> EXCERPT PROVIDED:
----------------------------------------
A legal fiction that runs the world.
Before there were corporations, there were chartered companies — sovereign-blessed monopolies pooling private capital for ventures too risky and too long-tailed for any one merchant to bankroll alone.
The Dutch East India Company (VOC), chartered 1602, was the first joint-stock corporation with permanent capital and freely tradable shares. It waged wars, minted coin, and signed treaties — a private entity with sovereign powers.
The English East India Company, chartered 1600, would eventually rule a subcontinent. The Hudson's Bay Company (1670) still trades today, the oldest continuously operating corporation in North America.
What was novel was not trade — that is ancient — but the legal device: a body that outlived its founders, owed its existence to a charter, and split risk among many strangers.
| Charter | Year | Sovereign |
|---|---|---|
| English East India Co. | 1600 | Eliz. I |
| Dutch East India (VOC) | 1602 | Estates-General |
| Virginia Company | 1606 | James I |
| Dutch West India Co. | 1621 | Estates-General |
| Hudson's Bay Co. | 1670 | Charles II |
| Royal African Co. | 1672 | Charles II |
| Bank of England | 1694 | William III |
For most of history, a partner's liability was unlimited: if the firm failed, creditors could pursue your house, your tools, your person. This kept enterprise small and family-bound.
----------------------------------------
> COLLECTED DATA:
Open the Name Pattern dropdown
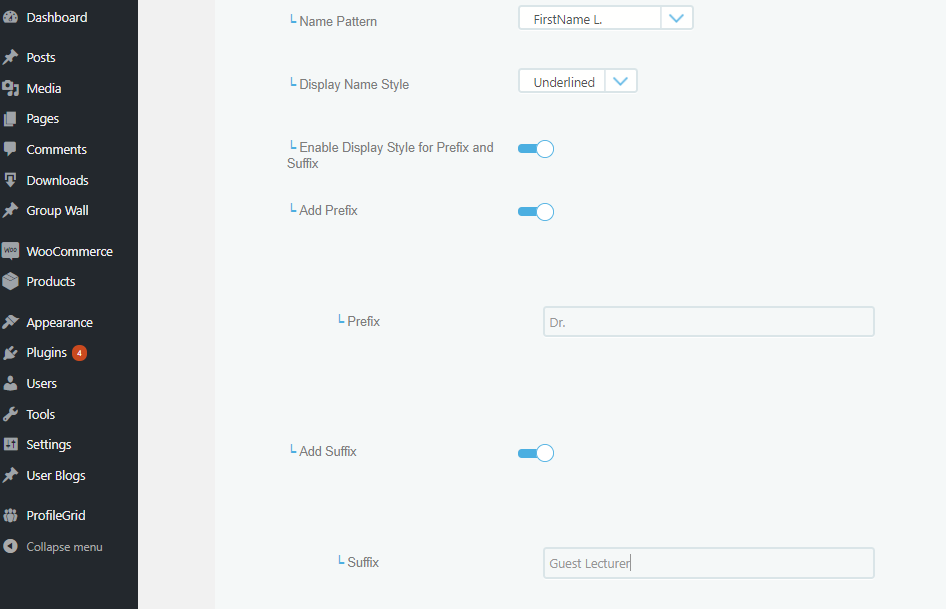Viewport: 946px width, 609px height. coord(677,17)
----------------------------------------
> DIRECTIVE A:
Reproduce word for word the part of the passage on chartered companies that opens with the words containing "The Dutch East" and closes with "among many strangers.".
> DIRECTIVE B:
In the passage on chartered companies, which company is called the oldest continuously operating corporation in North America?
The data is not needed for any of this work.

> PROBLEM SOLUTION A:
The Dutch East India Company (VOC), chartered 1602, was the first joint-stock corporation with permanent capital and freely tradable shares. It waged wars, minted coin, and signed treaties — a private entity with sovereign powers.
The English East India Company, chartered 1600, would eventually rule a subcontinent. The Hudson's Bay Company (1670) still trades today, the oldest continuously operating corporation in North America.
What was novel was not trade — that is ancient — but the legal device: a body that outlived its founders, owed its existence to a charter, and split risk among many strangers.

> PROBLEM SOLUTION B:
The Hudson's Bay Company